Listen. Can you blame someone for not knowing everything that is going on in the Middle East? in Africa? in Myanmar? In Israel and the Gaza Strip? In space?! How are you supposed to keep up?
9/14/09
"It never ceases to amaze me what people will address and things that they will allow to be put aside." -Rev. Kojo Nantambu, president of Charlotte NAACP
10/21/09
I hate how flight crews think it's really cool to be "the first to welcome you" to your destination city. Yeah, congrats.
11/10/09
"That which is impenetrable to us really exists. Behind the secrets of nature remains something subtle, intangible, and inexplicable. Veneration for this force beyond anything we can comprehend is my religion." -Einstein
12/15/09
Why are groups so paradoxical? Somewhere we fit in, think alike. But then you all start to think alike. Humans - a grouping? Should we start sympathizing more w/monkeys? We should do more things that make us uncomfortable.
12/30/09
From the sky, under the snow, Detroit is a grid of white, a city that someone has laid a blanket over, ashamed to show what's beneath.
12/31/09
"If I had to live with my dark side all my life, I'd go insane." - Richard Avedon
2/10/10
People grasp onto what they believe are easy morals and cling to them, never seeing the wrong in it. "I love my country": Aren't I righteous? That should be enough. There are no exceptions. I am right. You are wrong.
2/16/10
Writing is one of the most personal, intimate things a human can do.
It is conversing with oneself. Letting things percolate, letting things, thoughts, theories, ideas, events, facts, opinions, ideas, events, facts, opinions, truths, lies flame up onto the page and quietly die down, smolder, and settle.
It is the transformation of light into ash. Of burning the earth, for what it is, whatever it is, and reducing it to something you can sweep up, hold in your hand, put in an urn. Its rawness, its ugly form is its beauty. You stand and live before fire. You lie down and meditate before ash.
2/18/10
apple cider is one of those things that I love to look forward to but never actually drink once it's in front of me. I am happy just knowing it is there.
3/11/10
I made a mushroom tart tonight. I tried to be one of those people who then takes a picture of it and posts it like in these food blogs that are everywhere now, but honestly my camera was dead, and joe's camera didn't have the card in it, and i didn't want to screw with that since my luck would be that mushroom juice would get into the card reader hole and corrode the camera with fungi ooze. so i took a camera phone picture and sent it to joe. but it did make me think of what life would be like if you couldn't ever take a picture of anything. would we miss it? would our lives go on? yes. but with a little less vibrancy? maybe so.

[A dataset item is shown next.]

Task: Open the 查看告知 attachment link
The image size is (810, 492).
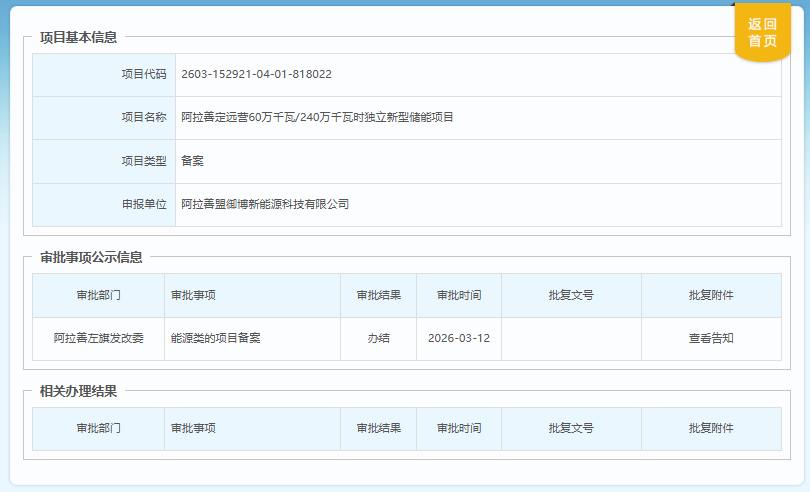Action: [710, 338]
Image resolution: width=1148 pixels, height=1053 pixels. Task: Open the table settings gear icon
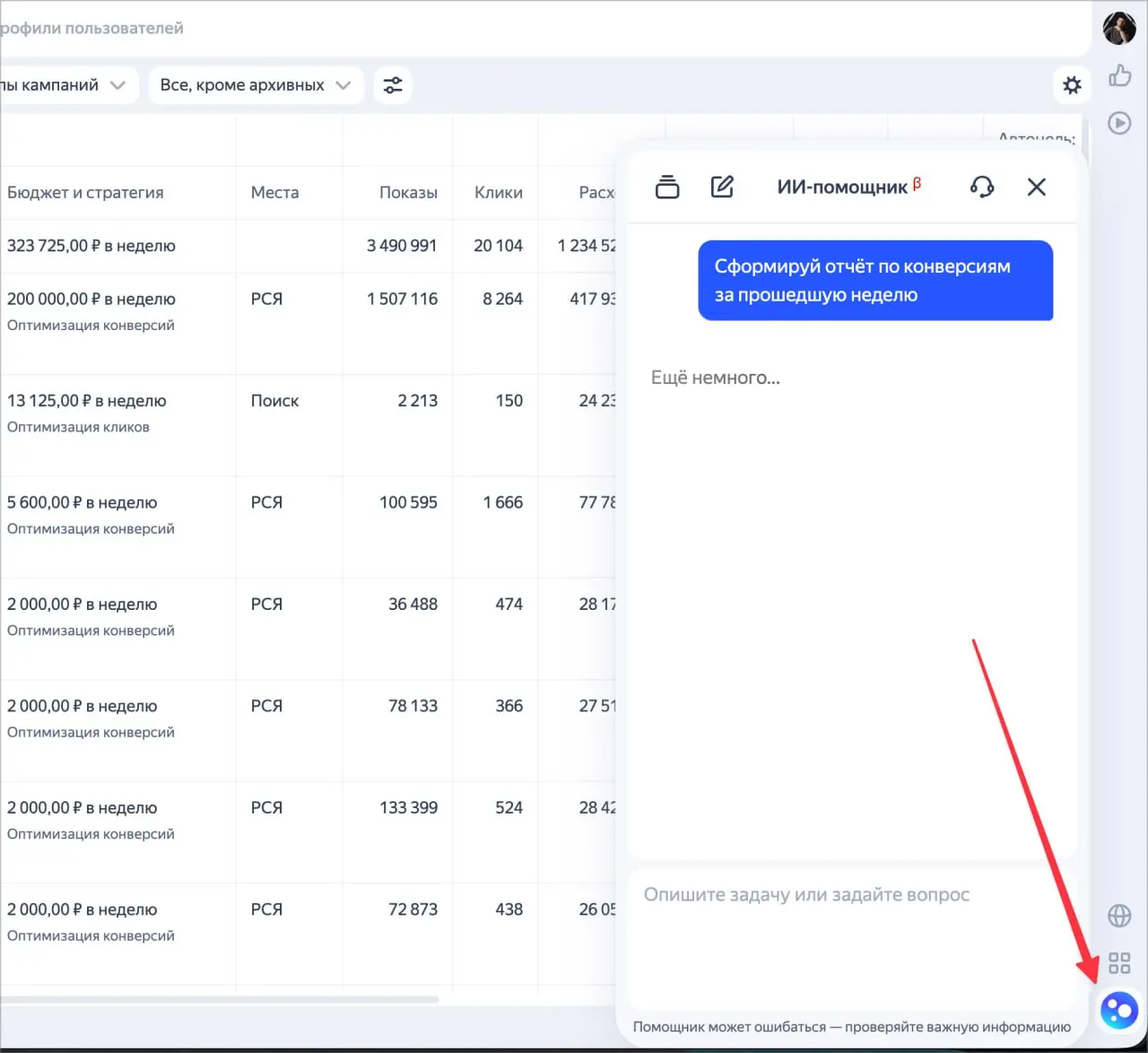(x=1072, y=85)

i just found two quotes, one from my mom: "Don't ever be afraid to apologize." -Mom, 5/31/05
and one from my dad: "Someday you will miss school. I didn't, but I hear a lot of people do." -Dad, 6/1/05
5/11/10
... There is no sense of immediacy. There is day by day. Which is fine for day by day. But we are humans. We are developed humans - of the two-thousand and tenth year of someone's lord. And we have time. This cursed thing called time, during which we agonize over what is the best way to use it, how to prolong it, how to slow it down, how to reverse it, how to fast forward it, how to even prove it as the 4th dimension.
Aug/Sept? 2010
"There is always a well-known solution to every human problem - neat, plausible, and wrong." -H.L. Mencken
10/4/10
"That's the great tension: We are better at understanding morality than we are at living it." -Elliot Spitzer
Nov. 2010
"(for what is life except activity?)" -Marx
Officially retiring this Moleskine today. 12/29/2010. On to the next.